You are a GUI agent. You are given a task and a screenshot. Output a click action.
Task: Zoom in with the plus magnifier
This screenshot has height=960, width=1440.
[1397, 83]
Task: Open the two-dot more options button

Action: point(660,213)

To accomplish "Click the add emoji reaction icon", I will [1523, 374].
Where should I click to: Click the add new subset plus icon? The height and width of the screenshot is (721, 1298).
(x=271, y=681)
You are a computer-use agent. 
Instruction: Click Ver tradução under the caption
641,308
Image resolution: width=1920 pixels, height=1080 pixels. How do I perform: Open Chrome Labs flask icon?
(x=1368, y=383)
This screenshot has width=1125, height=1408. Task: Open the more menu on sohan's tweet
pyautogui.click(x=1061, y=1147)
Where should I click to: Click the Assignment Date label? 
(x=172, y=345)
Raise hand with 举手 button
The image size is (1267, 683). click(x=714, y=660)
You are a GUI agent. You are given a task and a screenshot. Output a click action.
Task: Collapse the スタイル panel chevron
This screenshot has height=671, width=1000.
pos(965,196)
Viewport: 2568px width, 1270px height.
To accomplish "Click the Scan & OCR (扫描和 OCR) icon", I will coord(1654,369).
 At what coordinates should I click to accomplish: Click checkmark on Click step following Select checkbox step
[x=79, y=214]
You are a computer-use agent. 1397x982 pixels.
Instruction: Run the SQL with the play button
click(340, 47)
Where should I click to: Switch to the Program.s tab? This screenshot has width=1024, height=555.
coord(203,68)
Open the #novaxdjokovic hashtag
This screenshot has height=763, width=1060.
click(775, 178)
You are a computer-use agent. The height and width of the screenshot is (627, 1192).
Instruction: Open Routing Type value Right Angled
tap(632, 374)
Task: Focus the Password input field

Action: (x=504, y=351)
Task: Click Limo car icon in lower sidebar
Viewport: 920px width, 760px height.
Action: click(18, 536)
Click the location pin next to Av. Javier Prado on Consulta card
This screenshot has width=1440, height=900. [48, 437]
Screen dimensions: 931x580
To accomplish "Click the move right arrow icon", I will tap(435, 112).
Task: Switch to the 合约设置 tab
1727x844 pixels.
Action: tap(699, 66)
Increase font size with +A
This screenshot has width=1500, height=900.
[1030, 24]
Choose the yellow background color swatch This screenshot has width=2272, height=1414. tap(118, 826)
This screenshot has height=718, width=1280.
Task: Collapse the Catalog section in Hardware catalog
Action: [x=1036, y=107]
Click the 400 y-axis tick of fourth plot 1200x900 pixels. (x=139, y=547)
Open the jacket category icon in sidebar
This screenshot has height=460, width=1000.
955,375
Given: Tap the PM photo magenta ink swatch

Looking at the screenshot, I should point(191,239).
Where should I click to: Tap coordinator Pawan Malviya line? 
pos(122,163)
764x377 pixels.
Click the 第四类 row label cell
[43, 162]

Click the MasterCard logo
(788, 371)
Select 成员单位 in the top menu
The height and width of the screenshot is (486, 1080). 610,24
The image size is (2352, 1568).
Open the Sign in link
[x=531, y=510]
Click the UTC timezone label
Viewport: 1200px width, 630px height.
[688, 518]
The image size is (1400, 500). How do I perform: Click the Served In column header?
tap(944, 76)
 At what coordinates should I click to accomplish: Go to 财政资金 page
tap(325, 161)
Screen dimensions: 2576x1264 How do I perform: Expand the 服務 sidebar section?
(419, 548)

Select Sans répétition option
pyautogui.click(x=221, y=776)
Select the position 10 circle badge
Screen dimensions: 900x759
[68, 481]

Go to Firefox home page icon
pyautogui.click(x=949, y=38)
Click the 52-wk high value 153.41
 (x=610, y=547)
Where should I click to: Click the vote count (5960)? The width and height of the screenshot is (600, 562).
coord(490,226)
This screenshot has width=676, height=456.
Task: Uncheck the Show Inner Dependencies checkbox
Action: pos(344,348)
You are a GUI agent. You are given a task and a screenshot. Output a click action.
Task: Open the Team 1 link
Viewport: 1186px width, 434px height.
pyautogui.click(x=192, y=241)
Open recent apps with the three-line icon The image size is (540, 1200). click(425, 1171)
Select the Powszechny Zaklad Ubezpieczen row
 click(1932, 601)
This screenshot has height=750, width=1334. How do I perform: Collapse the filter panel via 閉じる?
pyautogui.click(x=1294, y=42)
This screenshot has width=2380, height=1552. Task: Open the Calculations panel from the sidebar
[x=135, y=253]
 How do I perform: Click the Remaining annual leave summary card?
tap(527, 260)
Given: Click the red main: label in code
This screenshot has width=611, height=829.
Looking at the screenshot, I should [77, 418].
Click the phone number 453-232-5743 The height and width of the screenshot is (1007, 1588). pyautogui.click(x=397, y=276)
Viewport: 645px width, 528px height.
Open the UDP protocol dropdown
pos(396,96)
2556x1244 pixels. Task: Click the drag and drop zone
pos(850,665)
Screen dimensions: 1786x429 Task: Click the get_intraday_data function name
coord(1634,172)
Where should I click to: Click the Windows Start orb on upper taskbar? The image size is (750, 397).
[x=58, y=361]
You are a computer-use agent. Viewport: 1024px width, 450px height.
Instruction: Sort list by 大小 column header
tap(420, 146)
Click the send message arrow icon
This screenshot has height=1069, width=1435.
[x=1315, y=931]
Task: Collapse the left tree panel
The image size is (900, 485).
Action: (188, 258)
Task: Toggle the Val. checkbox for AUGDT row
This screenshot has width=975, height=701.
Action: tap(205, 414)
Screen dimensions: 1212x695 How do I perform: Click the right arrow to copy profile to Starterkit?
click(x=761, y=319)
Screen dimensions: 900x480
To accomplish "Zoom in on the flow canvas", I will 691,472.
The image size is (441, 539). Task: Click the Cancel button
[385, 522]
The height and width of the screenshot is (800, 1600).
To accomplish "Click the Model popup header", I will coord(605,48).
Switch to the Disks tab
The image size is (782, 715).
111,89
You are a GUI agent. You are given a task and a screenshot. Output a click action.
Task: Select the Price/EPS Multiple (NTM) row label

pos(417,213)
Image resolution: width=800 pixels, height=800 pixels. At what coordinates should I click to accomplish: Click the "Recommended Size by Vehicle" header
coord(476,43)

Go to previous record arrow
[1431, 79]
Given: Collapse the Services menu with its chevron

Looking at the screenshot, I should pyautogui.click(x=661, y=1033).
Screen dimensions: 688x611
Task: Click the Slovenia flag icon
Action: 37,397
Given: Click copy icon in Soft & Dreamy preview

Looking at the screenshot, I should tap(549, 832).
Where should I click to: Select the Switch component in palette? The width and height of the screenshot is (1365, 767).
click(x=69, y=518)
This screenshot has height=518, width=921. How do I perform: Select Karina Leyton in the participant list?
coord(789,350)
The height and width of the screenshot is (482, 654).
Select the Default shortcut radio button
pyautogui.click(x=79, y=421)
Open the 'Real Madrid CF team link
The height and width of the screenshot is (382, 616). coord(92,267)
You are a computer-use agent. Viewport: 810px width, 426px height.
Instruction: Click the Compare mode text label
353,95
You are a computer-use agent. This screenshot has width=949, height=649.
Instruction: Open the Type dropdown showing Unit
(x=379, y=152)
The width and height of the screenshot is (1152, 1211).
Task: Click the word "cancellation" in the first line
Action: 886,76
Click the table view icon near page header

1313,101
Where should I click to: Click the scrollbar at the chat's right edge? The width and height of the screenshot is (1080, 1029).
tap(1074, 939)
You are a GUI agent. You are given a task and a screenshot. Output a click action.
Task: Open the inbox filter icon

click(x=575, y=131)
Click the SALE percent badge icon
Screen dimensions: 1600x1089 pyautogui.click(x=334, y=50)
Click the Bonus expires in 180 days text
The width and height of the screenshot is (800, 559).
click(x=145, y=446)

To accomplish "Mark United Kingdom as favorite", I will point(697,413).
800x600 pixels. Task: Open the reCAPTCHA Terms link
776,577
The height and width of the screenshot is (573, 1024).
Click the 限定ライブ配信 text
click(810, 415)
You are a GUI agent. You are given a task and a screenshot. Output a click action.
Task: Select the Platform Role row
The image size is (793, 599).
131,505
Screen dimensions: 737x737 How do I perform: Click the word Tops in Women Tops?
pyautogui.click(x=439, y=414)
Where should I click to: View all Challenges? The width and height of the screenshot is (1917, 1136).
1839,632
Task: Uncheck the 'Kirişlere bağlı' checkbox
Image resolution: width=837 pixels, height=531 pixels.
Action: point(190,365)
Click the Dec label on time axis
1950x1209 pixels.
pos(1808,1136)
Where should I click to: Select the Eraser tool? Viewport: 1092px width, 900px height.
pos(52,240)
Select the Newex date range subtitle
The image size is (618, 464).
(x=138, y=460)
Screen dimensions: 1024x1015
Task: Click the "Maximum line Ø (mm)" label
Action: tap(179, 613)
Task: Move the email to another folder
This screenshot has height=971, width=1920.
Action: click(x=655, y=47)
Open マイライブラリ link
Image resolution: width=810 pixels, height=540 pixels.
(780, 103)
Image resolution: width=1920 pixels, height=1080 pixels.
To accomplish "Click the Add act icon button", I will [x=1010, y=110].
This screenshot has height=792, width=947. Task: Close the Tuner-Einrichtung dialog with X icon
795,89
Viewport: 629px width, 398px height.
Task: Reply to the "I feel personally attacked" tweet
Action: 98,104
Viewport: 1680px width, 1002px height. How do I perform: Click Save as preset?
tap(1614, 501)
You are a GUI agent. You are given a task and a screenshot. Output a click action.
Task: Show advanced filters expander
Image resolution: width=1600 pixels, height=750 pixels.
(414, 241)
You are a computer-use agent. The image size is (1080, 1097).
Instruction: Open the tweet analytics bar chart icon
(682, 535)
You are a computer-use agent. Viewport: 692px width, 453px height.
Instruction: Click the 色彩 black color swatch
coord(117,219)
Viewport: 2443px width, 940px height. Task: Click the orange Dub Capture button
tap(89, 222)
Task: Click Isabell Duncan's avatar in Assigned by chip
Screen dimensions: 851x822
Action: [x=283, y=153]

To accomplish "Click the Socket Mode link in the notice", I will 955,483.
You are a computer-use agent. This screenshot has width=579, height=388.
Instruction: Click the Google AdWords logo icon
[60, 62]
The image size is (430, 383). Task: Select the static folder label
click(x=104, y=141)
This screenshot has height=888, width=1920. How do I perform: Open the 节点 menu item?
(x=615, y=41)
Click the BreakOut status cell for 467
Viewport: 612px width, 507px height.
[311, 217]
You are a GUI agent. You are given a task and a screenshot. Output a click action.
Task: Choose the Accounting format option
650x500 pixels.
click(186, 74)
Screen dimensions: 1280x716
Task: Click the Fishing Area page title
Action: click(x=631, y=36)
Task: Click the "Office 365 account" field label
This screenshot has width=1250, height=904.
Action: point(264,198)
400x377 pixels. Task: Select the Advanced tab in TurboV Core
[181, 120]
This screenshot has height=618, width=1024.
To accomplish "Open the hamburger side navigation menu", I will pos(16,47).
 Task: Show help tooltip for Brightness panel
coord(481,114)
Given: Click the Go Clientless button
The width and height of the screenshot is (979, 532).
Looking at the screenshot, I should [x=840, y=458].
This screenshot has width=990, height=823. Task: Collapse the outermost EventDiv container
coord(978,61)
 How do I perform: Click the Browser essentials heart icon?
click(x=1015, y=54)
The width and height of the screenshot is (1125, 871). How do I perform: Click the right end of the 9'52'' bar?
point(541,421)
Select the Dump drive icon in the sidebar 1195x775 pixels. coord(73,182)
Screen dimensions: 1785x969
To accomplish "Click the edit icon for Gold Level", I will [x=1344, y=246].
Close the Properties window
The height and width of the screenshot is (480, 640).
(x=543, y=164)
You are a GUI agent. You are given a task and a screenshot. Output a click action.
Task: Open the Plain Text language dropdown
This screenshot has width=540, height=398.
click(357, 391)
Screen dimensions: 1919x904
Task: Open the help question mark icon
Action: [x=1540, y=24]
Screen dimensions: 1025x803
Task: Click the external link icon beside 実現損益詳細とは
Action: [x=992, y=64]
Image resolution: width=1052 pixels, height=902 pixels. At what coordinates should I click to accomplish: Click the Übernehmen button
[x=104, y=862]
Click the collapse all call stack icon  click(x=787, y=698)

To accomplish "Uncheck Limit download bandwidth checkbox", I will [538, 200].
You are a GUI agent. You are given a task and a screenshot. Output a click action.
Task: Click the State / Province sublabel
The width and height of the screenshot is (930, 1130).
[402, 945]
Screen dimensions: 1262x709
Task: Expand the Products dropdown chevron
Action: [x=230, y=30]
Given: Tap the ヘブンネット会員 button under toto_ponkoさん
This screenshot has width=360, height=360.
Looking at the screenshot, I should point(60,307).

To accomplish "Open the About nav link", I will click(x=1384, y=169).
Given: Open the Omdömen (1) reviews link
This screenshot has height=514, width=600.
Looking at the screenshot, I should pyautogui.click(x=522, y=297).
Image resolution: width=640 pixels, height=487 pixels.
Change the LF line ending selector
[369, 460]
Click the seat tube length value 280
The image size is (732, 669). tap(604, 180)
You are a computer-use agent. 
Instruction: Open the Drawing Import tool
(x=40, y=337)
---+---
§ **GIVEN PROBLEM**: Convert the lines of the records between the line holding "Go to Firefox home page icon" and the line holding "Action: pos(344,348)", inclusive, into a Markdown table with the columns Row and Line. Number each line in the Row column, and leave out blank lines.

§ **RESULT OF THE EXERCISE**:
| Row | Line |
|---|---|
| 1 | Go to Firefox home page icon |
| 2 | pyautogui.click(x=949, y=38) |
| 3 | Click the 52-wk high value 153.41 |
| 4 |  (x=610, y=547) |
| 5 | Where should I click to: Click the vote count (5960)? The width and height of the screenshot is (600, 562). |
| 6 | coord(490,226) |
| 7 | This screenshot has width=676, height=456. |
| 8 | Task: Uncheck the Show Inner Dependencies checkbox |
| 9 | Action: pos(344,348) |